Some code I was including in my patch for bug 179510 before I decided to spawn a separate bug: if (# the user can't see the bug !&::CanSeeBug($bug_id, $requestee_id) # and they won't be able to see it after these changes && (# either because they're being removed from the cc: list ($data->{'removecc'} && grep($_ eq $requestee_email, @{$::MFORM{'cc'}})) # or because they aren't being added to it || !($data->{'cclist_accessible'} && $data->{'newcc'} =~ /\Q$requestee_email\E/)))

'CanSeeBug should check if the user will have access to the bug after the currently submitted changes go through.' Well, not CanSeeBug, since thats going to be a method on Bug.pm which knows nothign about process_bug yet. See, if we had transactions, we could make the change, test, and then rollback if needed, but.... :) Does this affect anything apart from this now, though?

As far as I know, this is the first case of something affected by this.

This isn't making the 2.17.4 train unless it's resolved in the next 24 hours.

Does this affect 2.16.3?

myk/bbaetz: status?

Oops. Windows in a twist. Sorry. De-requesting approval. Gerv

Can someone explain why this is a security-sensitive bug blocking 2.17.5? From the description, it seems that all that'll happen is that e.g. someone may get a notification mail saying "this bug is being secured, and you can't see it any more" rather than it just disappearing off their radar. Gerv

pushing to 2.17.6, since we obviously don't have code yet, and this isn't quite a show-stopper.
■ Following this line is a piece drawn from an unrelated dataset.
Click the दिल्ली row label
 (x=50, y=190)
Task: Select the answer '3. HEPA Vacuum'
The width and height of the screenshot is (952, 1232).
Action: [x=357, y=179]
so, is it, or isn't it? Looks like we're doing 2.17.6 this weekend because of the js buglists thing. Can this go with it?

I seem to recall this being debated back when cclist_accessible was first implemented, and seems like we chose to do it the way it is now for some reason...
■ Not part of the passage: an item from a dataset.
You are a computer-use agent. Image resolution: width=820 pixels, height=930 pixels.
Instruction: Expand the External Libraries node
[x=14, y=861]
If Gerv's comment #8 describes precisely what happens (including the gist of the message), I'd suggest WONTFIX, on the ground that it provides decent user feedback.

Having just run a test: If a person is removed from the CC list of a secure bug, it simply drops off their radar with no notification. I believe that this was the original behaviour designed in by dmose several years ago, because I helped him test it. See this comment on line 715 of BugMail.pm: # XXX - This currently means that if a bug is suddenly given # more restrictive permissions, people without those permissions won't # see the action of restricting the bug itself; the bug will just # quietly disappear from their radar. I think this is reasonable, to be honest. It's also safe - someone who doesn't think too hard about how this might work may well add a sensitive comment at the same time they remove the person in question from the CC list. Gerv

ok, so this bug is a WORKSFORME then? Or did it regress?
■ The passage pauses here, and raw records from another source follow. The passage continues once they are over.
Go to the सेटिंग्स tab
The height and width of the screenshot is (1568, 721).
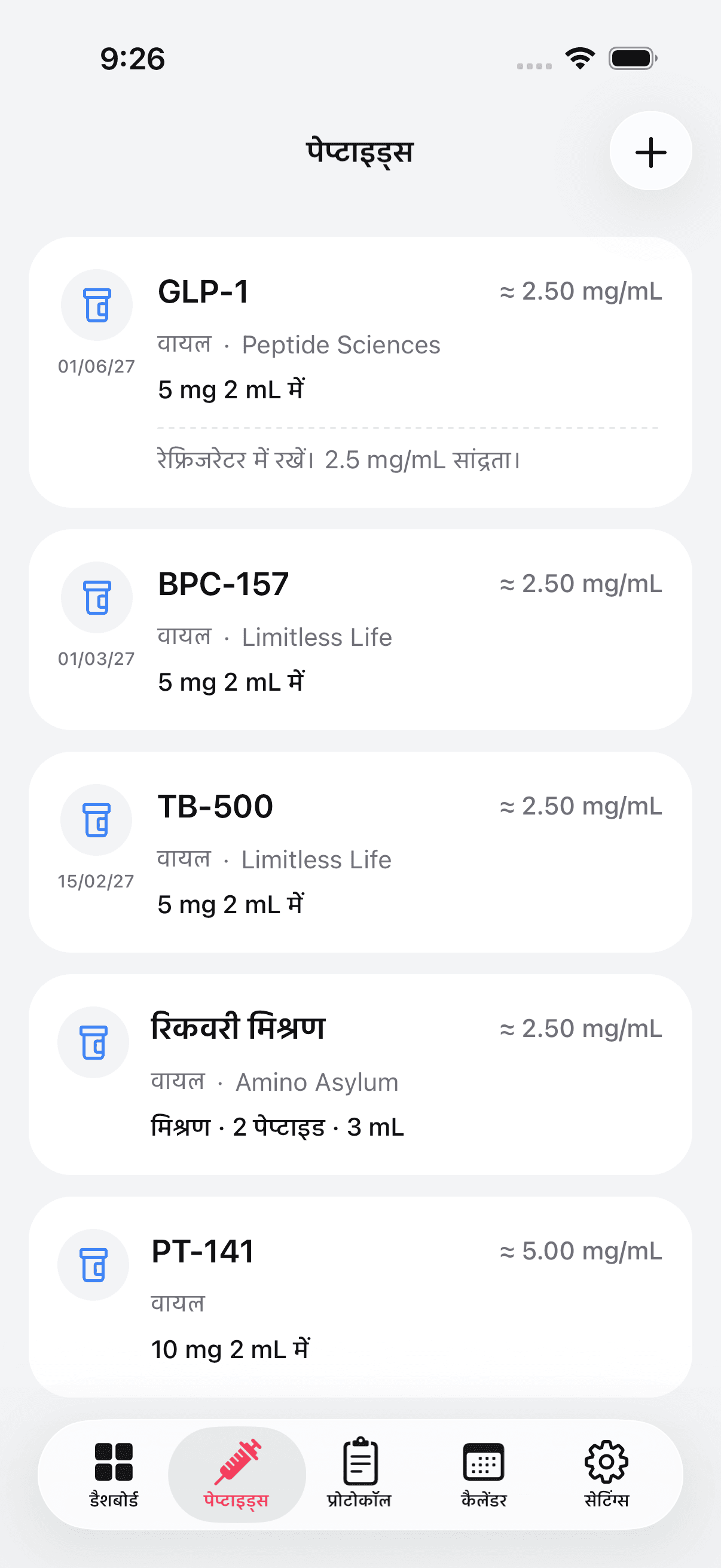tap(606, 1473)
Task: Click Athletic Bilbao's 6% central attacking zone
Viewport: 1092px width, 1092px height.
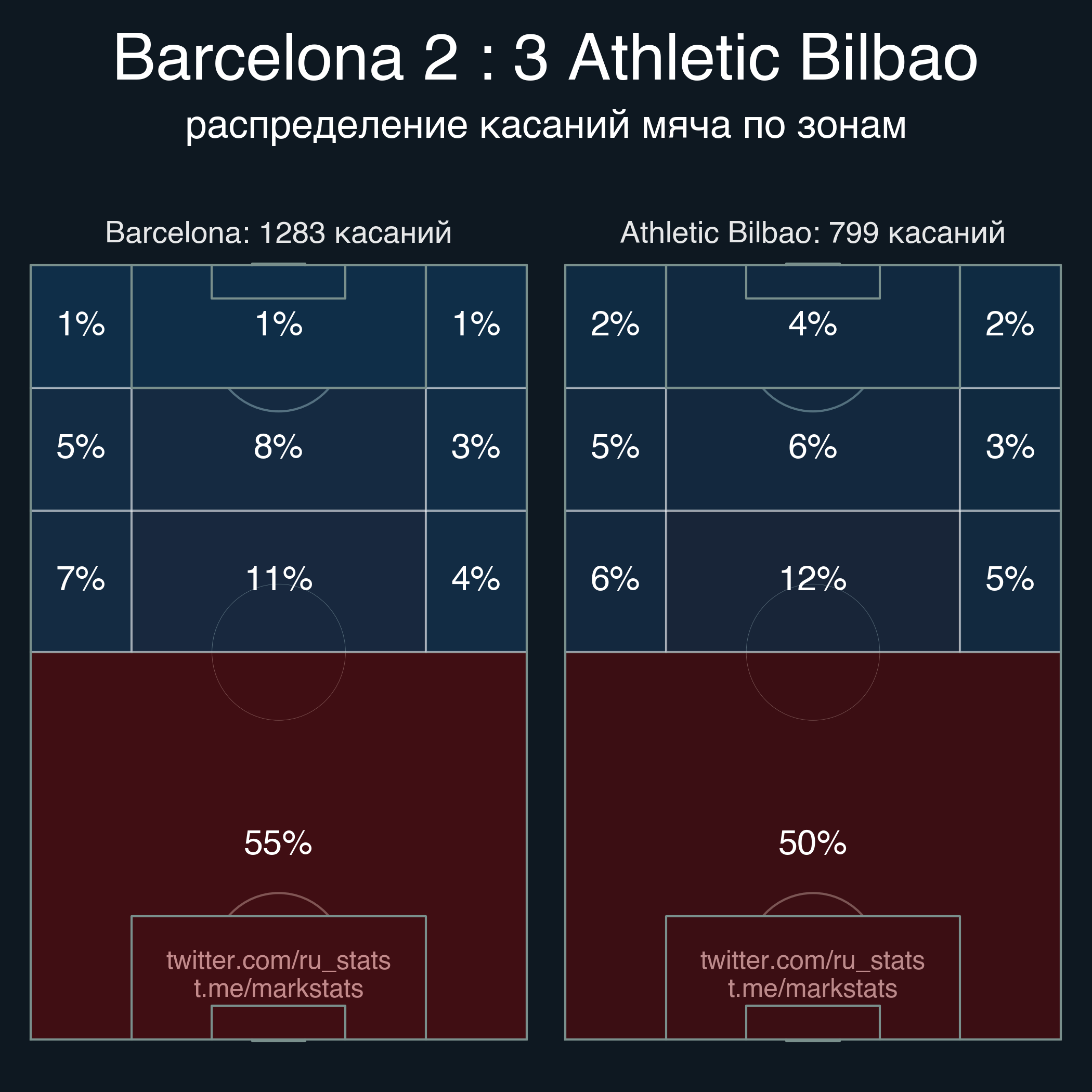Action: point(812,447)
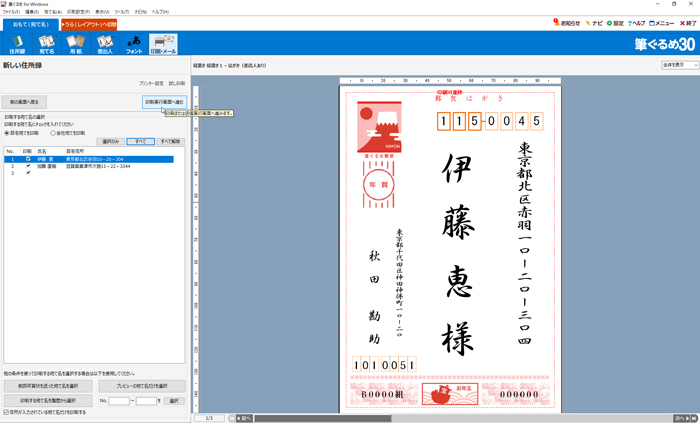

I believe the problem this bug is meant to address is that request mail gets sent to cc: users who are being removed from the cc: list. I'll do some more testing to verify.

Nope, not a flag problem. Flag emails get sent after CC list changes have already happened.

After updating the CC list (and making all other changes besides), process_bug.cgi processes bug/process/results.html.tmpl, which processes bug/process/bugmail.html.tmpl, which calls SendBugMail() (defined in Bugzilla/Template.pm), which calls Bugzilla::BugMail::send(), which calls ProcessOneBug(), which calls NewProcessOnePerson(), which calls CanSeeBug() and doesn't send the mail if the user can't see the bug. So this isn't a problem with non-Flag emails either. So this was either a brain fart or a problem with an earlier version of the code that doesn't exist now. Either way, WORKSFORME.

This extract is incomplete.